● **Problem to work on**
Retype each record exactly.

━━━━━━━━

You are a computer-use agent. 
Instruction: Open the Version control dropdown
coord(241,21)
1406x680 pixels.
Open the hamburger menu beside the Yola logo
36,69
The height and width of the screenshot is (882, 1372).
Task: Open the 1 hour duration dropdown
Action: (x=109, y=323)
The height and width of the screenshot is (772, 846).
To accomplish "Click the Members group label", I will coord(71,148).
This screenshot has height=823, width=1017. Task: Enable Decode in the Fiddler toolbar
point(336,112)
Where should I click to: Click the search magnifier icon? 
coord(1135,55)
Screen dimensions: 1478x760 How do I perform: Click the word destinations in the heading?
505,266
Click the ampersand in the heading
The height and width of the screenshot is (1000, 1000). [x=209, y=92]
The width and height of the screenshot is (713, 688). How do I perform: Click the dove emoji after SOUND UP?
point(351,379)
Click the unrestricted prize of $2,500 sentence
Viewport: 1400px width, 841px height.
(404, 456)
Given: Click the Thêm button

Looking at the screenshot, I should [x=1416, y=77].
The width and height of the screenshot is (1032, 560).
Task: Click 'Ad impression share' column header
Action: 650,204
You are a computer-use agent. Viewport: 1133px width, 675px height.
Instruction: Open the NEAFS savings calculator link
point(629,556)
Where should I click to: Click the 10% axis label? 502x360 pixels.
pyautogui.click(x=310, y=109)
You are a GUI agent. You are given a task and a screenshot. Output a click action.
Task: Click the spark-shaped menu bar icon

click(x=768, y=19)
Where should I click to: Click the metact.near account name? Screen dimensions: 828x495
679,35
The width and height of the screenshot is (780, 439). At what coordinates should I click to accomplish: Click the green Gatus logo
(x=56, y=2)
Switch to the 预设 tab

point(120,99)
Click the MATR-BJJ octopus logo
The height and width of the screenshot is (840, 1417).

━━━━━━━━

● **Answer to this problem**
You are a computer-use agent. 
Instruction: Open the Version control dropdown
coord(241,21)
1406x680 pixels.
Open the hamburger menu beside the Yola logo
36,69
The height and width of the screenshot is (882, 1372).
Task: Open the 1 hour duration dropdown
Action: (x=109, y=323)
The height and width of the screenshot is (772, 846).
To accomplish "Click the Members group label", I will coord(71,148).
This screenshot has height=823, width=1017. Task: Enable Decode in the Fiddler toolbar
point(336,112)
Where should I click to: Click the search magnifier icon? 
coord(1135,55)
Screen dimensions: 1478x760 How do I perform: Click the word destinations in the heading?
505,266
Click the ampersand in the heading
The height and width of the screenshot is (1000, 1000). [x=209, y=92]
The width and height of the screenshot is (713, 688). How do I perform: Click the dove emoji after SOUND UP?
point(351,379)
Click the unrestricted prize of $2,500 sentence
Viewport: 1400px width, 841px height.
(404, 456)
Given: Click the Thêm button

Looking at the screenshot, I should [x=1416, y=77].
The width and height of the screenshot is (1032, 560).
Task: Click 'Ad impression share' column header
Action: 650,204
You are a computer-use agent. Viewport: 1133px width, 675px height.
Instruction: Open the NEAFS savings calculator link
point(629,556)
Where should I click to: Click the 10% axis label? 502x360 pixels.
pyautogui.click(x=310, y=109)
You are a GUI agent. You are given a task and a screenshot. Output a click action.
Task: Click the spark-shaped menu bar icon

click(x=768, y=19)
Where should I click to: Click the metact.near account name? Screen dimensions: 828x495
679,35
The width and height of the screenshot is (780, 439). At what coordinates should I click to accomplish: Click the green Gatus logo
(x=56, y=2)
Switch to the 预设 tab

point(120,99)
Click the MATR-BJJ octopus logo
The height and width of the screenshot is (840, 1417).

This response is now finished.